Nope. Obviously not. I just can't get my head around it. I've done a trillion MCCPs, and it was just paperwork to me. Maybe my brain's wired differently. I dunno.

I've mentioned before that my mate "runs" Combat PTSD Angels, so I know what it's all about and am not completely ignorant about it. I've seen her husband go into flashback mode, but it wasn't anything like the MFD girl's actions/ manner. Like I said. I dunno.
 
#19
Back in 2016 the Guardian printed this article questioning many PTSD claims.

Many military veterans' PTSD claims 'fabricated or exaggerated'

The following American article is circa the same period

Why I’m Skeptical Of PTSD Claims… And Why You Should Be Too • The Havok Journal


I remember both articles and they were derided by many, often by those who have no comprehension of the seriousness of people with exaggerated claims and the damage it does to genuine sufferers.

The Havok journal article is doing the rounds again, especially amongst the injured community, but this time it appears to be more readily accepted, even applauded in some areas.

It’s an emotive subject, often leading to arguments, my own opinion is that we need to separate PTSD and combat stress (battle stress, sheep shock, whatever term seems most appropriate), from the stresses and strains of every day life.

Undoubtedly I’m going to cop flak for this, but in my opinion, if you have PTSD as a result of anything that can be encountered in everyday life, such as an RTA, growing up issues or just because you lack the mental robustness to be a member of the British Forces, then don’t put yourself on a par, or demand the same treatment as those who genuinely suffer as a result of their service.

I’m not alone in this opinion.

It’s about time there was a full and frank discussion about this, but with honesty and not abuse.
@dingerr,
The military reject those that are not physically fit, and train those that are selected to the required physical standards to carry out their role.

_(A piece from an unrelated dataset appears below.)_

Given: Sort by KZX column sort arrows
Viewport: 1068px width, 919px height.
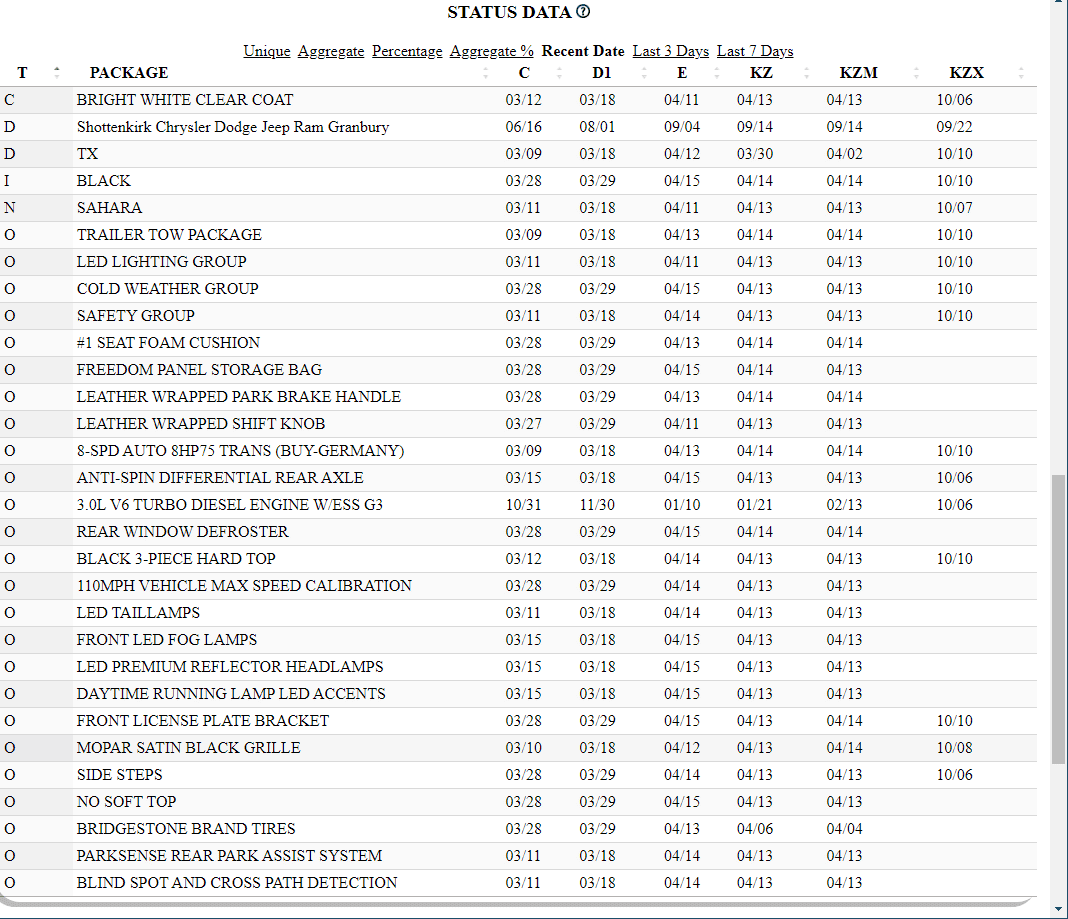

They do not do the same with regard to mental robustness/fitness. They are starting to get there with things like Amputee actors for more realistic first aid training, but that only goes some way to preparing you for a No Duff incident.

I know one guy (ex chunky) with PTSD, who didn't cope well with exhuming bodies from Bosnian mass graves, I guess having kids bodies fall apart as you attempt to pick them up is a bit difficult to train for.

You have been through a very traumatic experience which would be a PTSD trigger for most people, but I'm guessing your EOD and CIED training helped you rationalise what happened.
 
#20
Throw in every jakey ex squaddie pulling it out the bag after getting arrested for drugs/booze/violence etc

Playing the PTSD card legally shouldn't be used/accepted as a mitigation in the legal system unless it has been PROPERLY diagnosed and verifiable treatment treatment has failed leading to an offence

However, how much weight does it carry as a mitigation in the legal process? It may just be one of many cards some one in front of the beak plays to get off, does it even work? (I'll,petition my mate an experience defence barrister for an opinion from the coal face)
As if by magic:

None unless PROPERLY evidenced and clearly relevant to the crime and/or sentence.

Yes, one of many cards played.

Cards rarely work and often piss off the bench. The vast, vast majority of offenders have some form of life issues: MH, crap upbringing, addictions, brain injuries. Or all of the above unfortunately.